Drishyam 3 Review: Mohanlal Starrer Shows What Happens When Survival Becomes A Habit

Drishyam 3 Review: Mohanlal Starrer Shows What Happens When Survival Becomes A Habit

Unlike the earlier instalments, Drishyam 3 functions less as a thriller and more as a meditation on paranoia, guilt, and the exhausting labour of sustaining a lie across generations.

Troy RibeiroUpdated: Thursday, May 21, 2026, 02:43 PM IST
Drishyam 3 Review: Mohanlal Starrer Shows What Happens When Survival Becomes A Habit

Title: Drishyam 3

Director: Jeethu Joseph

Cast: Mohanlal, Meena, Ansiba Hassan, Esther Anil, Asha Sharath, Siddique, Murali Gopy

Where: In theatres

Rating: ***1/2

Memory is a stubborn accomplice. In Drishyam 3, it lurks behind every family dinner, every cautious glance, and every unfinished sentence. Director Jeethu Joseph returns to the moral labyrinth he built over a decade ago, once again asking whether survival can ever truly coexist with innocence.

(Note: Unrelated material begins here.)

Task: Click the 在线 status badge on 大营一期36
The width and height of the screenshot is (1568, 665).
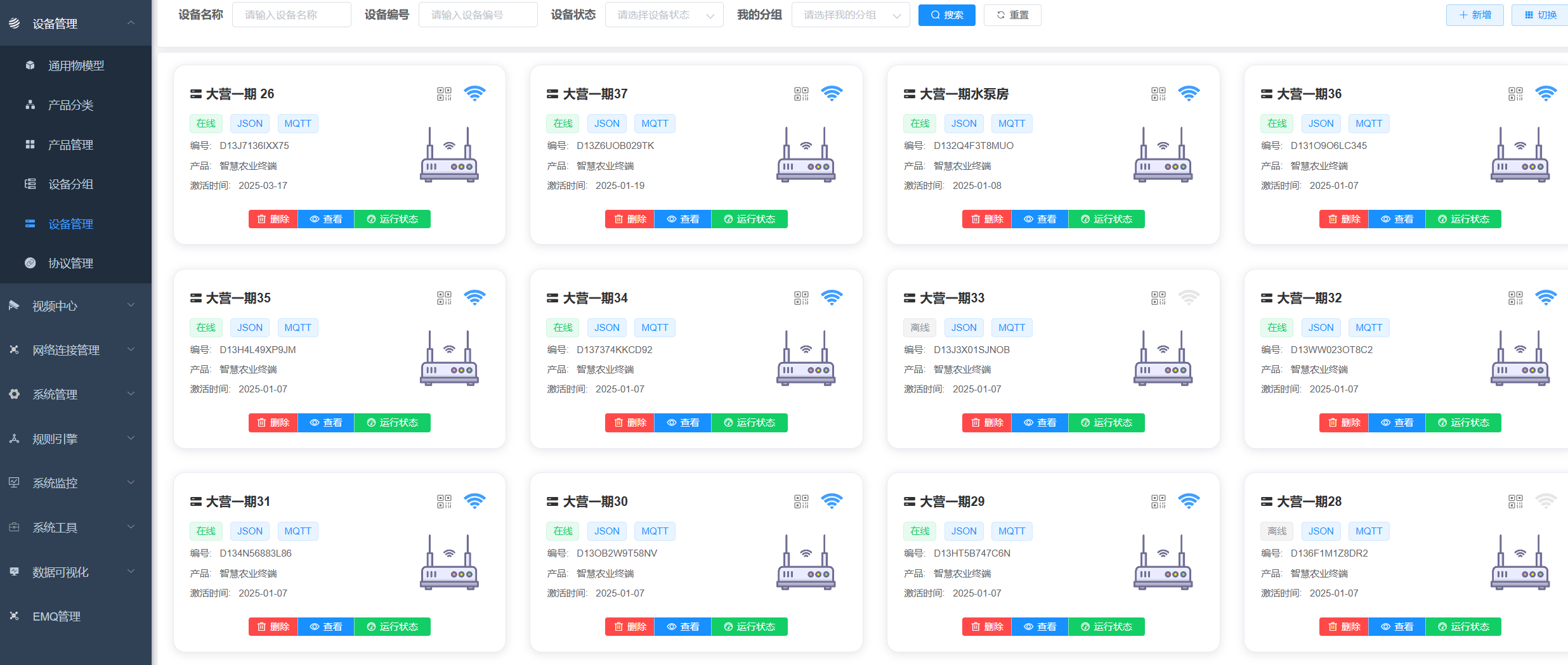Action: coord(1277,123)
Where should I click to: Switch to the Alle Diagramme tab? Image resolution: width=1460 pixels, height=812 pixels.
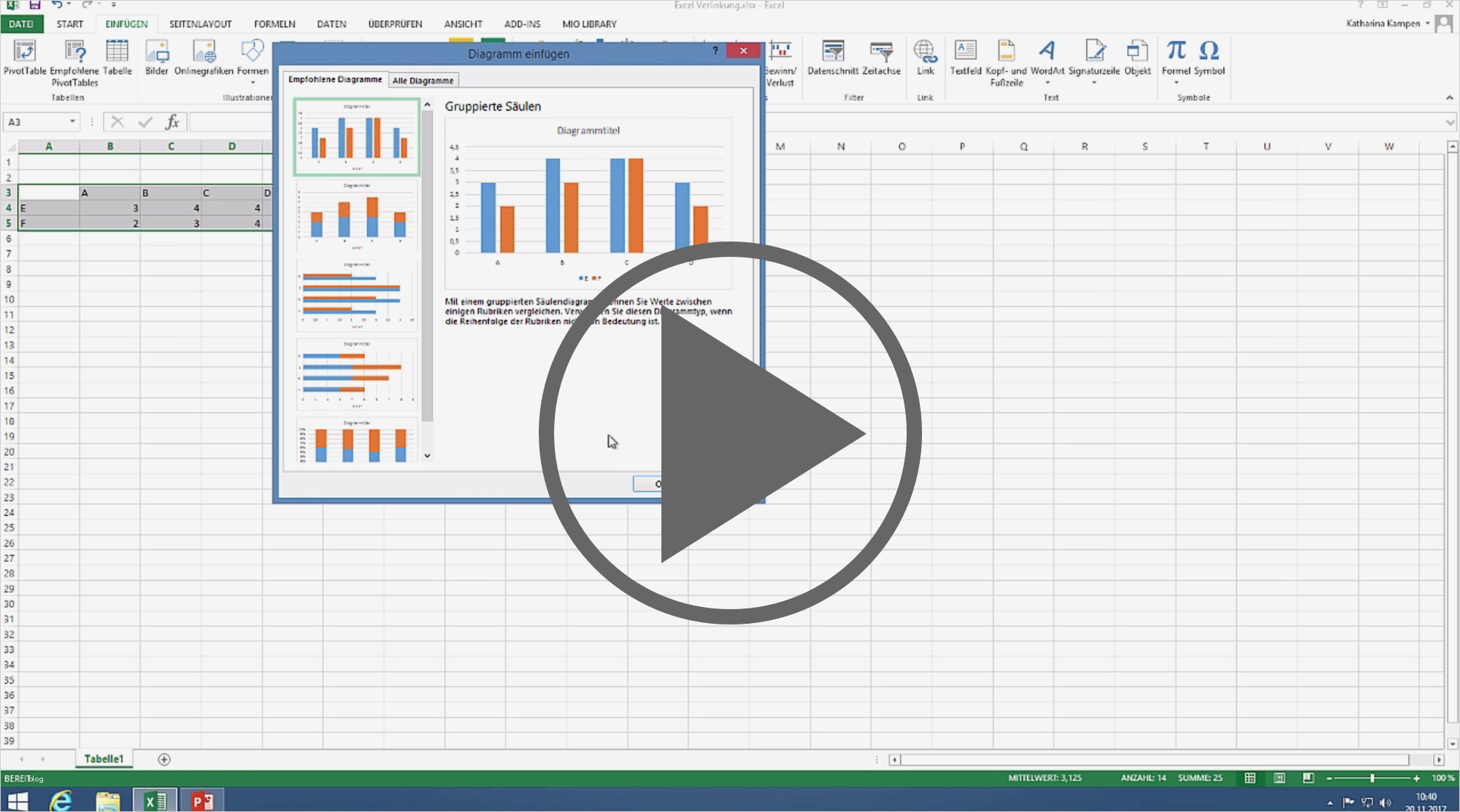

Set several years after the events of Drishyam 2, the film revisits Georgekutty and his family, who continue to live beneath the shadow of a crime they were never meant to commit. What once resembled a cleverly staged cover-up has now evolved into a permanent psychological condition. Peace, in this universe, is merely an interval between suspicions.

The narrative unfolds with deliberate restraint, taking its time to revisit old scars before reopening them completely. The first two acts unfold patiently, sometimes excessively so, testing the viewer’s loyalty to the franchise. The tension here is less explosive and more domestic, simmering beneath ordinary conversations and wedding proposals getting rejected. A looming threat emerges when forces from the past attempt to sabotage Anju’s future, while the police remain unwilling to let old wounds stay buried.

Yet, when the film finally gathers momentum in its closing stretch, it regains the manipulative brilliance that made the franchise iconic. The final act delivers layered revelations and strategic reversals, though the screenplay occasionally ties itself into unnecessarily elaborate knots merely to prove Georgekutty’s intellectual superiority. One begins to suspect that the police department exists solely to admire his homework.

Unlike the earlier instalments, Drishyam 3 functions less as a thriller and more as a meditation on paranoia, guilt, and the exhausting labour of sustaining a lie across generations. It lacks the nail-biting urgency of the original, but compensates with emotional fatigue that feels disturbingly human.

Actors’ Performance

Mohanlal once again anchors the film with remarkable restraint. His Georgekutty is no longer just a protective father, but a weary strategist trapped in a game he cannot escape. Much of the performance unfolds through silence rather than speech.

Meena brings emotional depth as Rani, portraying a woman worn down by years of fear. Ansiba Hassan and Esther Anil convincingly portray daughters shaped by lingering trauma.

Siddique is particularly effective as Prabhakar, conveying grief and suppressed rage with admirable control. Asha Sharath remains compelling as the mother still seeking justice, while Murali Gopy brings quiet intensity to IG Bastin.

Music and Aesthetics

The film’s visual language remains grounded and functional rather than stylistically ambitious. Its modest production design carries the texture of regional realism, though some sequences feel visually plain for a franchise of this scale. The background score works efficiently without becoming intrusive, allowing tension to emerge organically rather than through orchestral coercion.

Interestingly, the screenplay slips in observations about social morality, shame, and female vulnerability without sounding preachy. A few dialogues linger long after the credits, particularly those spoken by Georgekutty with philosophical calmness.

FPJ Verdict

Drishyam 3 may not surpass the ingenious precision of its predecessor, but it understands the tragic burden of living inside one’s own alibi. The film succeeds because it recognises that secrets do not disappear with time. They simply become family traditions.